_Short problem_
Output the records below as a JSON list of strings, with one string for each line and blank lines omitted.

--

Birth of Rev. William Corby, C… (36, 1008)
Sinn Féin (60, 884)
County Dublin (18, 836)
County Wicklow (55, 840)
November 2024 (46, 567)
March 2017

--

_Answer to this exercise_
[
  "Birth of Rev. William Corby, C… (36, 1008)",
  "Sinn Féin (60, 884)",
  "County Dublin (18, 836)",
  "County Wicklow (55, 840)",
  "November 2024 (46, 567)",
  "March 2017"
]